Every line of the data should be output word for word.

Data extract Block Start

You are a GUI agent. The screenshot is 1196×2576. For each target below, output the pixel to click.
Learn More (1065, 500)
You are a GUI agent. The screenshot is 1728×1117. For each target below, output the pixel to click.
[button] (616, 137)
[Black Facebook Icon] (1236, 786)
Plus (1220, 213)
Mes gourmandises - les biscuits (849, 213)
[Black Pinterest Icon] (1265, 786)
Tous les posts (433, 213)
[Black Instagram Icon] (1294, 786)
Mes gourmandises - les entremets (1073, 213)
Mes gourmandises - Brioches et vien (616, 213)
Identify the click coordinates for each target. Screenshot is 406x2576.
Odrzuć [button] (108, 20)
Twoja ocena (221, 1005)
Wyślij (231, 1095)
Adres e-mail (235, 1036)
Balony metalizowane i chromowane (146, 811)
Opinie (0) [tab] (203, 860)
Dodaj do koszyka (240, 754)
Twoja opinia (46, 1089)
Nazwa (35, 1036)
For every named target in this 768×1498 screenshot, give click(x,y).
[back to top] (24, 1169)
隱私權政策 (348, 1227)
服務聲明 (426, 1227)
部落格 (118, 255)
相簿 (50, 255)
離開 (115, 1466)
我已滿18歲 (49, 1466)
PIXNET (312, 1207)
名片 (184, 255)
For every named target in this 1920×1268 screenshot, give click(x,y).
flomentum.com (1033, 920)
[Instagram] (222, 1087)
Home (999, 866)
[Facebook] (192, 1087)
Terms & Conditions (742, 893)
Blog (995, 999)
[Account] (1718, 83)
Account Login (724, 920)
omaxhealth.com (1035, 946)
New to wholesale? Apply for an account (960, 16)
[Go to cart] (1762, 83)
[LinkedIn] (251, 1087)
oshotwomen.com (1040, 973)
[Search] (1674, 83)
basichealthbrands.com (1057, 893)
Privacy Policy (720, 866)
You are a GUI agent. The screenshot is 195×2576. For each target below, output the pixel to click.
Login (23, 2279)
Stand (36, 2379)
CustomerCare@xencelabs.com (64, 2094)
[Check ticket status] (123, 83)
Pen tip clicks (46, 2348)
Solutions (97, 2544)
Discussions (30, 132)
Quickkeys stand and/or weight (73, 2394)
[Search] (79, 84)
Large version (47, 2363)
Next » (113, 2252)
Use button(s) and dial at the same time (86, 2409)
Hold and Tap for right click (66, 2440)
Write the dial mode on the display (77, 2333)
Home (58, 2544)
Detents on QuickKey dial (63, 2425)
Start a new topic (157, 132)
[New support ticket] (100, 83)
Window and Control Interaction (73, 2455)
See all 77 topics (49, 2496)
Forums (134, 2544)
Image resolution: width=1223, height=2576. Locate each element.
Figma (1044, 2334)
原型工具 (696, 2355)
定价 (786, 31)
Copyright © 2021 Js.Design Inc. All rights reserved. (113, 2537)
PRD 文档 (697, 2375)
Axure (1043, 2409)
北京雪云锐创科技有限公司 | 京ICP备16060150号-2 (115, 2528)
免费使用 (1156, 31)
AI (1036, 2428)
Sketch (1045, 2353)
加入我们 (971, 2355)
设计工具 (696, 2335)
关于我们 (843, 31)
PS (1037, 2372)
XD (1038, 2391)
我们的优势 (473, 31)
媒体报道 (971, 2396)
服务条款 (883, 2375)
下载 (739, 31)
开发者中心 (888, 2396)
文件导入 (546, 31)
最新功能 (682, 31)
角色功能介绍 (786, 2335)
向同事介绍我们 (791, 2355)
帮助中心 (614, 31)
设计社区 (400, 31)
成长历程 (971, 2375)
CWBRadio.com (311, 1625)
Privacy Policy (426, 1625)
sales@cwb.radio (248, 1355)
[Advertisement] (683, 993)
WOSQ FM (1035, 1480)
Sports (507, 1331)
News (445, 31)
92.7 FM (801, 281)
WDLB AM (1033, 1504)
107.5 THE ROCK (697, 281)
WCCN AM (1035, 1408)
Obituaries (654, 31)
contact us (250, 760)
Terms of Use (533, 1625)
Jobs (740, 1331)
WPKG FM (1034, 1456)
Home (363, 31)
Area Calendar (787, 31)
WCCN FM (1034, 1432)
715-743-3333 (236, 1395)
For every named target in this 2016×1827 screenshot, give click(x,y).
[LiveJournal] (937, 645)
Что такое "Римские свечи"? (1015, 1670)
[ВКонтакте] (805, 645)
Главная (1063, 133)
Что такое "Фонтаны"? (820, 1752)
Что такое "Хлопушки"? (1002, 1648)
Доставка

Data extract Block End

> **Written answer**
You are a GUI agent. The screenshot is 1196×2576. For each target below, output the pixel to click.
Learn More (1065, 500)
You are a GUI agent. The screenshot is 1728×1117. For each target below, output the pixel to click.
[button] (616, 137)
[Black Facebook Icon] (1236, 786)
Plus (1220, 213)
Mes gourmandises - les biscuits (849, 213)
[Black Pinterest Icon] (1265, 786)
Tous les posts (433, 213)
[Black Instagram Icon] (1294, 786)
Mes gourmandises - les entremets (1073, 213)
Mes gourmandises - Brioches et vien (616, 213)
Identify the click coordinates for each target. Screenshot is 406x2576.
Odrzuć [button] (108, 20)
Twoja ocena (221, 1005)
Wyślij (231, 1095)
Adres e-mail (235, 1036)
Balony metalizowane i chromowane (146, 811)
Opinie (0) [tab] (203, 860)
Dodaj do koszyka (240, 754)
Twoja opinia (46, 1089)
Nazwa (35, 1036)
For every named target in this 768×1498 screenshot, give click(x,y).
[back to top] (24, 1169)
隱私權政策 (348, 1227)
服務聲明 (426, 1227)
部落格 (118, 255)
相簿 (50, 255)
離開 (115, 1466)
我已滿18歲 (49, 1466)
PIXNET (312, 1207)
名片 (184, 255)
For every named target in this 1920×1268 screenshot, give click(x,y).
flomentum.com (1033, 920)
[Instagram] (222, 1087)
Home (999, 866)
[Facebook] (192, 1087)
Terms & Conditions (742, 893)
Blog (995, 999)
[Account] (1718, 83)
Account Login (724, 920)
omaxhealth.com (1035, 946)
New to wholesale? Apply for an account (960, 16)
[Go to cart] (1762, 83)
[LinkedIn] (251, 1087)
oshotwomen.com (1040, 973)
[Search] (1674, 83)
basichealthbrands.com (1057, 893)
Privacy Policy (720, 866)
You are a GUI agent. The screenshot is 195×2576. For each target below, output the pixel to click.
Login (23, 2279)
Stand (36, 2379)
CustomerCare@xencelabs.com (64, 2094)
[Check ticket status] (123, 83)
Pen tip clicks (46, 2348)
Solutions (97, 2544)
Discussions (30, 132)
Quickkeys stand and/or weight (73, 2394)
[Search] (79, 84)
Large version (47, 2363)
Next » (113, 2252)
Use button(s) and dial at the same time (86, 2409)
Hold and Tap for right click (66, 2440)
Write the dial mode on the display (77, 2333)
Home (58, 2544)
Detents on QuickKey dial (63, 2425)
Start a new topic (157, 132)
[New support ticket] (100, 83)
Window and Control Interaction (73, 2455)
See all 77 topics (49, 2496)
Forums (134, 2544)
Image resolution: width=1223, height=2576. Locate each element.
Figma (1044, 2334)
原型工具 (696, 2355)
定价 (786, 31)
Copyright © 2021 Js.Design Inc. All rights reserved. (113, 2537)
PRD 文档 (697, 2375)
Axure (1043, 2409)
北京雪云锐创科技有限公司 | 京ICP备16060150号-2 (115, 2528)
免费使用 (1156, 31)
AI (1036, 2428)
Sketch (1045, 2353)
加入我们 (971, 2355)
设计工具 (696, 2335)
关于我们 (843, 31)
PS (1037, 2372)
XD (1038, 2391)
我们的优势 (473, 31)
媒体报道 (971, 2396)
服务条款 (883, 2375)
下载 (739, 31)
开发者中心 (888, 2396)
文件导入 (546, 31)
最新功能 (682, 31)
角色功能介绍 (786, 2335)
向同事介绍我们 (791, 2355)
帮助中心 (614, 31)
设计社区 (400, 31)
成长历程 (971, 2375)
CWBRadio.com (311, 1625)
Privacy Policy (426, 1625)
sales@cwb.radio (248, 1355)
[Advertisement] (683, 993)
WOSQ FM (1035, 1480)
Sports (507, 1331)
News (445, 31)
92.7 FM (801, 281)
WDLB AM (1033, 1504)
107.5 THE ROCK (697, 281)
WCCN AM (1035, 1408)
Obituaries (654, 31)
contact us (250, 760)
Terms of Use (533, 1625)
Jobs (740, 1331)
WPKG FM (1034, 1456)
Home (363, 31)
Area Calendar (787, 31)
WCCN FM (1034, 1432)
715-743-3333 (236, 1395)
For every named target in this 2016×1827 screenshot, give click(x,y).
[LiveJournal] (937, 645)
Что такое "Римские свечи"? (1015, 1670)
[ВКонтакте] (805, 645)
Главная (1063, 133)
Что такое "Фонтаны"? (820, 1752)
Что такое "Хлопушки"? (1002, 1648)
Доставка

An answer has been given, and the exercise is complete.